NTMC-Community / MatchZoo

Facilitating the design, comparison and sharing of deep text matching models.
Apache License 2.0
3.84k stars 897 forks source link

UnicodeDecodeError while installing dataset. #67

Closed gr8Adakron closed 6 years ago

gr8Adakron commented 6 years ago

Traceback (most recent call last): File "filter_query.py", line 33, in for idx,line in enumerate(open(in_corpfile[i], 'r')): File "/home/afzal/anaconda3/lib/python3.6/encodings/ascii.py", line 26, in decode return codecs.ascii_decode(input, self.errors)[0] UnicodeDecodeError: 'ascii' codec can't decode byte 0xe2 in position 2052: ordinal not in range(128) Traceback (most recent call last): File "transfer_to_mz_format.py", line 15, in for line in open(infile, 'r'): File "/home/afzal/anaconda3/lib/python3.6/encodings/ascii.py", line 26, in decode return codecs.ascii_decode(input, self.errors)[0] UnicodeDecodeError: 'ascii' codec can't decode byte 0xe2 in position 3419: ordinal not in range(128) Traceback (most recent call last): File "prepare_mz_data.py", line 47, in corpus, rel_train, rel_valid, rel_test = prepare.run_with_train_valid_test_corpus(infiles[0], infiles[1], infiles[2]) File "../../matchzoo/inputs/preparation.py", line 107, in run_with_train_valid_test_corpus f = codecs.open(file_path, 'r', encoding='utf8') File "/home/afzal/anaconda3/lib/python3.6/codecs.py", line 895, in open file = builtins.open(filename, mode, buffering) FileNotFoundError: [Errno 2] No such file or directory: './WikiQA-mz-dev.txt' load word dict ...

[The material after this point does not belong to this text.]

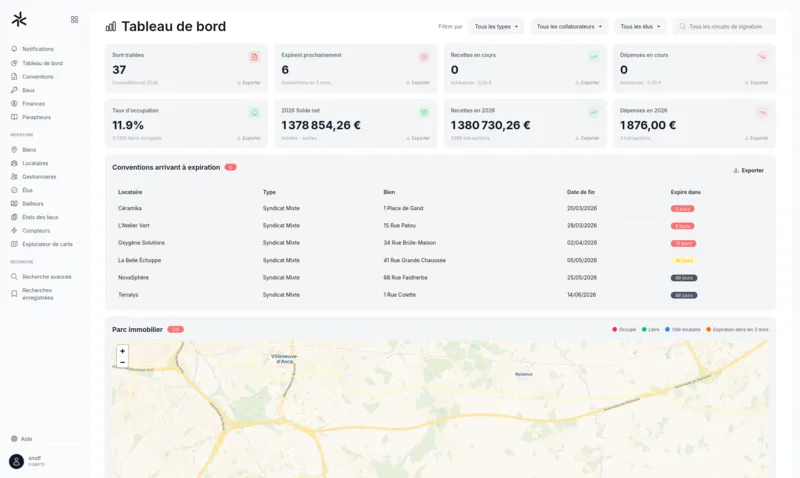Open Conventions in the sidebar

[x=37, y=76]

While running this command bash run_data.sh In directory MatchZoo/data/WikiQA

Any help? please? as I need to download data for executing the algorithm on sample dataset.

rgtjf commented 6 years ago

Maybe you could try codecs.open(file_name, 'r', encoding='utf8') to replace open(file_name, 'r').

P.S. when you run run_data.sh, you can execute one command at a time, since it would be easy to find the problems.